Tag: startups

  • Staging a sales blitzkreig to win the market battle

    Staging a sales blitzkreig to win the market battle

    Part of the Silicon Valley greater fool model requires ramping whatever metrics are necessary — page views, unique visitors, revenue or profit to attract prospective buyers to acquire the business.

    Elizabeth Knight in the Sydney Morning Herald looks at the cracks appearing in online retailer The Iconic where revenues of thirty million dollars were subsidised by forty-four million in losses in the e-commerce operator’s first year of trading.

    The Iconic has all the hallmarks of a classic ‘buy me’ Silicon Valley operation — big marketing spend, high customer acquisition costs and fat operating losses in an effort to build market share.

    Getting market share is one of the key aspects of the greater fool model, being the leader in a segment almost guarantees a buyer, usually the one of the shellshocked incumbents.
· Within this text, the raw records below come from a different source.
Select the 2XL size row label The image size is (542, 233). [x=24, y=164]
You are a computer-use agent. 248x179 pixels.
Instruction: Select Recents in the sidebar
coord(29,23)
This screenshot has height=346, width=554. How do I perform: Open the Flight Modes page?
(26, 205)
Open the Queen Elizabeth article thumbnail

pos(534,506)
    Knight quotes emails from one of The Iconic’s founders, Oliver Samwar, on the importance of being number one in their sector.

    ‘‘The only thing is that the time of the Blitzkrieg must be chosen wisely so that each country tells me with blood when it is time. I am ready – anytime!’’ one said.
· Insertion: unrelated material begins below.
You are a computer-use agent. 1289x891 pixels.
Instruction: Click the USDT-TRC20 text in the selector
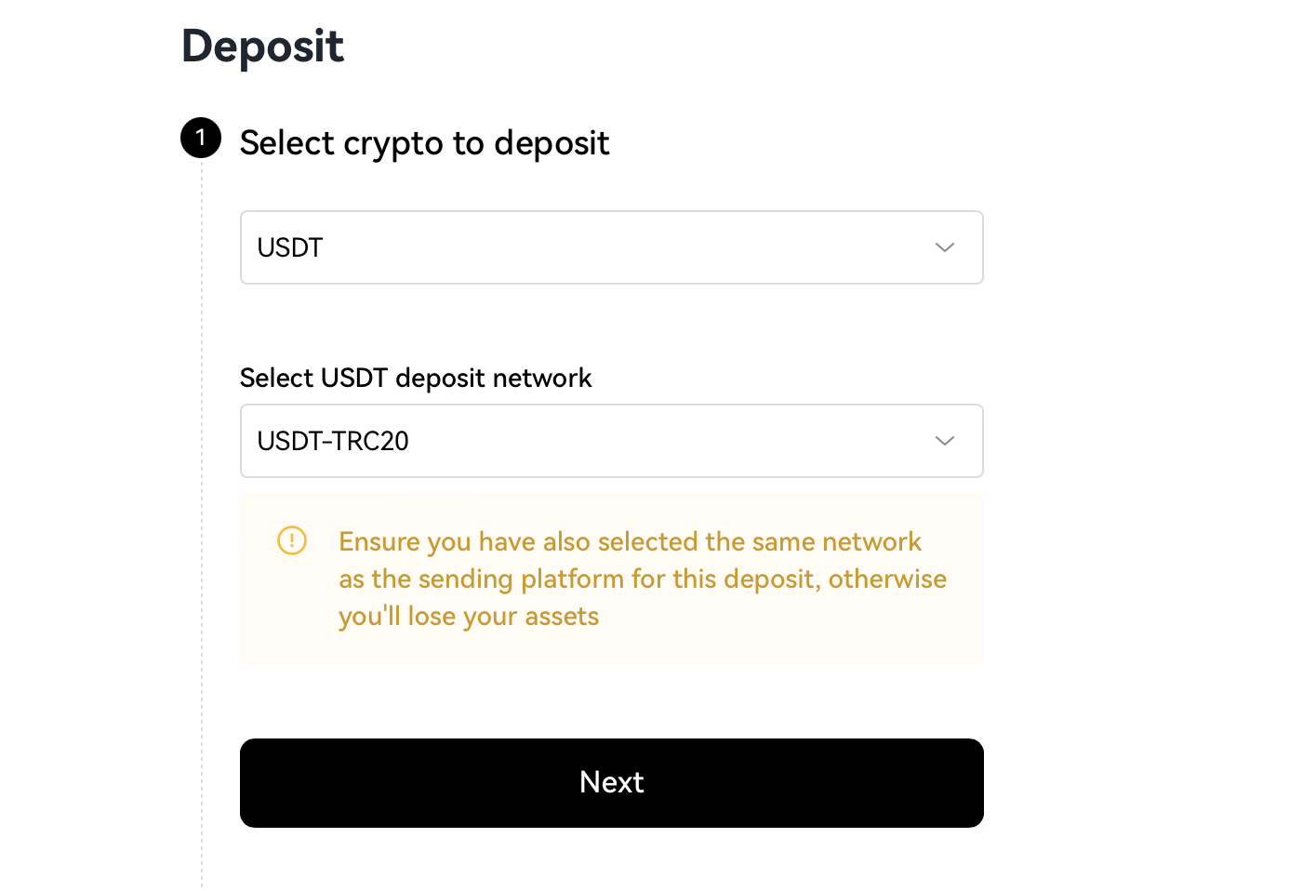pyautogui.click(x=333, y=441)
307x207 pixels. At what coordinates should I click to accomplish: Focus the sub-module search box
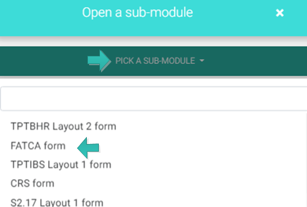pos(154,99)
    ‘‘We must be number one latest in the last month of next season. Full month, not a discount sales month

    ‘‘Why? Because only number one can raise unbelievable money at unbelievable valuations. I cannot raise money for number 2 etc and I have seen it how easy (sic) it is for me in Brazil and how difficult in Russia because our team f….d up.’’

    As we’ve seen with companies like Groupon, being number one can impress gullible corporations but when that market position has been bought by investor’s money subsidising operations, the business is rarely sustainable.

    Whether investors are prepared to continue subsidising The Iconic’s losses or if the business can attract a buyer will depend upon the business maintaining momentum on its key metrics.

    Probably the most important thing for companies like The Iconic though is the availability of easy credit and accessible funds.

    As we saw in the original dot com boom, when that easy money evaporates so to do most of the businesses.

    For the incumbent businesses threatened by well funded upstarts, some might find the best hope for survival is to hope challengers run out of money.

    In the meantime though, they may have to survive a market blitzkrieg.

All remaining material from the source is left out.